Le système de Bretton Woods, qui a donné naissance au Fonds monétaire international (le Fonds) et à la Banque mondiale (la Banque), avait pour objectif de faciliter l’intervention de l’État dans l’économie, afin de surmonter les limites du capitalisme sauvage. Les deux principaux architectes du système, le Britannique John Maynard Keynes et l’Américain Harry Dexter White, croyaient en la nécessité de l’intervention de l’État. Keynes avait écrit un ouvrage classique en ce sens, et White représentait une administration, celle de F.D. Roosevelt, dont le New Deal avait été révolutionnaire. Le système de Bretton Woods a donc permis aux pays d’imposer des contrôles stricts des capitaux, afin que l’État puisse intervenir dans l’économie sans craindre la fuite des capitaux ; et, à titre de mesure complémentaire, il a également permis l’imposition de contrôles vis-à-vis des échanges extérieurs.

Le Fonds et la Banque opéraient dans cette perspective ; le premier, qui nous intéresse ici, accordait des prêts aux pays pour leur permettre de surmonter les crises de balance des paiements. L’un des échecs de l’accord de Bretton Woods était son incapacité à contraindre les pays dont la balance des paiements était excédentaire à procéder à des ajustements, car s’ils pouvaient se débarrasser de leurs excédents par une plus grande absorption intérieure, les pays déficitaires seraient automatiquement débarrassés de leurs crises. Le FMI a bien sûr imposé des «conditionnalités» comme un prêteur, mais celles-ci avaient trait à la «stabilisation» et non à l’»ajustement structurel», c’est-à-dire, à la correction des déséquilibres macroéconomiques pour se débarrasser des déficits de la balance des paiements, et non à la modification de l’orientation de la politique. Pour corriger les déséquilibres, il a utilisé un modèle (le modèle Polak) qui n’utilisait que certaines identités que l’on ne pouvait pas contester.

Enregistrements bruts
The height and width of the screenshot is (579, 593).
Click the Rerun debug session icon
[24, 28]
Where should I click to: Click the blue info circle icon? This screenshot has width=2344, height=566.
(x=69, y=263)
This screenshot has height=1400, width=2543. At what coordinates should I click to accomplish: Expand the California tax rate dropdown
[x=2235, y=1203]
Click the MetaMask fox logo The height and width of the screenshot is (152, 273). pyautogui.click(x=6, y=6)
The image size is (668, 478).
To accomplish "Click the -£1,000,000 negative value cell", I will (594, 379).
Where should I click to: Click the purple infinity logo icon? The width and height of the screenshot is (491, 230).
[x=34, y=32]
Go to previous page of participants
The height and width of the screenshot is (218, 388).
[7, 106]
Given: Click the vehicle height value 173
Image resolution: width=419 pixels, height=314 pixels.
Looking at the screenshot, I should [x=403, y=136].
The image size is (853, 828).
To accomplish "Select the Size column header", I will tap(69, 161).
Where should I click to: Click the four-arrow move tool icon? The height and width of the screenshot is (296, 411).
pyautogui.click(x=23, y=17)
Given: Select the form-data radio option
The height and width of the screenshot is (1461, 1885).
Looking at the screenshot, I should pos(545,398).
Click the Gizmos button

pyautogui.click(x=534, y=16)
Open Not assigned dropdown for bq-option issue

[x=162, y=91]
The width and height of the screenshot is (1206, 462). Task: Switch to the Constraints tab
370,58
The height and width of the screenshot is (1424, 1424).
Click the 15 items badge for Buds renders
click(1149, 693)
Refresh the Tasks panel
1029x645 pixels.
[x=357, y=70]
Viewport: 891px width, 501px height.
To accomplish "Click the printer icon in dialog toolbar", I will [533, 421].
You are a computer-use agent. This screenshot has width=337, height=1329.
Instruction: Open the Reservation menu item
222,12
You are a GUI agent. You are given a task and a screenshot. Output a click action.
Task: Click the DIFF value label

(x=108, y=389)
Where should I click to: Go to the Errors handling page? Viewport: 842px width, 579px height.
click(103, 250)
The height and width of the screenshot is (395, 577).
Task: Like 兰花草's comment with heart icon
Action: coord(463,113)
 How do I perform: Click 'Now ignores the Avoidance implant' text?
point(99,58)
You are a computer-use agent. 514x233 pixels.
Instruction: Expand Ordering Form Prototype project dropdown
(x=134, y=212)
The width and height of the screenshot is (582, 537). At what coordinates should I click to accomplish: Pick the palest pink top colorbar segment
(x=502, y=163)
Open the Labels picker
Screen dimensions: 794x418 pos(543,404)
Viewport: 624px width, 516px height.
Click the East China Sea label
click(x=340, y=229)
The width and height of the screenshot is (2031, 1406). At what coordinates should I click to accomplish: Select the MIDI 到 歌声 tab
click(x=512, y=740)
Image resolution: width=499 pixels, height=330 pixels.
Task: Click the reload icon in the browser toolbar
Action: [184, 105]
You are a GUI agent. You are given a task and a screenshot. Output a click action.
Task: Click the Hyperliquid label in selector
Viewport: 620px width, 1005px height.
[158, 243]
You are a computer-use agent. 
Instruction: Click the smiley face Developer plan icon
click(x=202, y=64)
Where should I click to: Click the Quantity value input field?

Demande écrite
Dans le texte sur le système de Bretton Woods, quel modèle le FMI a-t-il utilisé pour corriger les déséquilibres ? Les enregistrements ne servent à rien ici.

Résultat
Le modèle Polak.